Ava Gardner, centro de La noche que no acaba
Realizado como un encargo para la televisión, llega hoy a la pantalla grande La noche que no acaba, un documental sobre Ava Gardner en el que Isaki Lacuesta vierte su idea del cine como testigo del tiempo.
Filmar, por encima de todo. Filmar incluso de encargo. En un país de burbujas autorales, donde la firma y el sello personal están tan hipervalorados como los pisos y los puestos políticos, se agradece el gesto de un cineasta de aceptar un encargo televisivo y encararlo con la misma entidad y firmeza que una de sus películas personales. La noche que no acaba, pese a su estreno en cines, no oculta ni su origen ni su vocación primera: la de ser un documental televisivo, una biografía sobre Ava Gardner en España, donde vino a rodar Pandora y el holandés errante, de Albert Lewin, en el pequeño pueblo de Tossa de Mar. Sin embargo, la voz de Lacuesta resuena bajo todo el trabajo, al que somete a un proceso de hibridación entre el documental convencional y cierto cine ensayístico: puntos de fuga, rupturas en la narración (que se reparten las voces de Ariadna Gil y Charo López), pequeñas fisuras en el formato que permiten a Lacuesta abordar la idea del cine como testigo impávido del tiempo y sus huellas en el rostro y la carne. Una idea que Lacuesta había explorado ya en su cortometraje Teoría de los cuerpos (2004), retratos en blanco y negro de ancianos desnudos, y que trabaja en La noche que no acaba a través de las películas que, en el tiempo, van retratando el declive físico de un rostro magnético, el del "animal más bello del mundo", azotado por una vida implacable.
Televisión experimental
Una de las grandezas de la película reside en el puente que establece, de manera muy sutil, entre la televisión y ciertas prácticas del cine experimental que en rarísimas ocasiones se asoman a las pantallas del hogar. En este contexto puede sonar hereje citar El informal, aquel programa presentado por Javier Capitán y Florentino Fernández, pero lo cierto es que algunas de las prácticas de montaje que El informal puso en práctica (ralentizados, repeticiones de fotogramas hasta pervertir su sentido original) procedían de cineastas experimentales como Joseph Cornell, Matthias Müller o Martin Arnold, convenientemente procesadas y trituradas para el consumo masivo. Parece un acto de justicia poética que la película de Lacuesta venga a recuperar esas mismas prácticas en su primer trabajo televisivo.

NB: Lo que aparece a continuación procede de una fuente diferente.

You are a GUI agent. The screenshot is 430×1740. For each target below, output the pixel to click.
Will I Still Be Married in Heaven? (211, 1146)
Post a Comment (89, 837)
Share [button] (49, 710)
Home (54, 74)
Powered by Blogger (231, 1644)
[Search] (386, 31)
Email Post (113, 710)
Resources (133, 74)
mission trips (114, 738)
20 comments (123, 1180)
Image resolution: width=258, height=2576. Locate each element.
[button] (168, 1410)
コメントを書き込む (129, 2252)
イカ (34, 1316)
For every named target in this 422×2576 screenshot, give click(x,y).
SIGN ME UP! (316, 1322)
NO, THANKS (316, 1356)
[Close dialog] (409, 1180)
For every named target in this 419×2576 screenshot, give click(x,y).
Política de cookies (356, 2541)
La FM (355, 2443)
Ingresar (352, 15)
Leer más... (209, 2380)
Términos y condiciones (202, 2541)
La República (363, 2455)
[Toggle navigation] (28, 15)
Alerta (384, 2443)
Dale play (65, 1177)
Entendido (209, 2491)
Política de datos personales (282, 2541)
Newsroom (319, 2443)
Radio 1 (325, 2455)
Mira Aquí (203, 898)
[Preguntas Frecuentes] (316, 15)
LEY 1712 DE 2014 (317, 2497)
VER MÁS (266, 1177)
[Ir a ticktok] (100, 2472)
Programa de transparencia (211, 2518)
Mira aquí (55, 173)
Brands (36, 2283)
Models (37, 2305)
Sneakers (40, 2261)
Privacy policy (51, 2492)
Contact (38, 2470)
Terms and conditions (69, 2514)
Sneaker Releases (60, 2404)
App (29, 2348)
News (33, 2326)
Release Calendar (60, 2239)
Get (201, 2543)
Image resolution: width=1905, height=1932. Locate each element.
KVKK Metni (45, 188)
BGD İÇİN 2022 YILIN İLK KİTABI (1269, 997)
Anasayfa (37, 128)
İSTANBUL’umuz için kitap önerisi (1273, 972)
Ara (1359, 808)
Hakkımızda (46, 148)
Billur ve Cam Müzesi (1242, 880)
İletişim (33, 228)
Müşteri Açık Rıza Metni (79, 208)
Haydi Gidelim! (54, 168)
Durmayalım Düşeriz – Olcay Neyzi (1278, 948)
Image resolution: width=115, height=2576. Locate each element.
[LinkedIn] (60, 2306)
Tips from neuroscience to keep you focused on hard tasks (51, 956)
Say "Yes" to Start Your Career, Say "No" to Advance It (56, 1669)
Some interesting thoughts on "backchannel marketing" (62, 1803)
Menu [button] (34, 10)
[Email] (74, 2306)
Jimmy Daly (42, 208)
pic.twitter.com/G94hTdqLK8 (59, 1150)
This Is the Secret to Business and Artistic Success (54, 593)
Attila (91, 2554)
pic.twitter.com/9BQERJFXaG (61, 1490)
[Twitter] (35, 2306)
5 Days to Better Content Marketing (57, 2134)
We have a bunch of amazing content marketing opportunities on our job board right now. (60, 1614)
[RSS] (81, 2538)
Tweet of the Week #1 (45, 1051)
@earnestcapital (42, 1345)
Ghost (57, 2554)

Así, donde el ojo de un espectador puede encontrar técnicas normalizadas por la televisión, Lacuesta está reivindicando una tradición de documental de montaje, muy cercano al experimental, que trabaja sobre las imágenes de archivo para extraer de ellas ideas ocultas, para pervertirlas en busca de significados novedosos, subrayando el montaje como motor intelectual del cine: un beso que se congela hasta convertirse en imposible, un rostro enfrentado a sí mismo, muchos años después, decaído y viejo. Y es ahí donde Lacuesta demuestra que otra televisión es posible.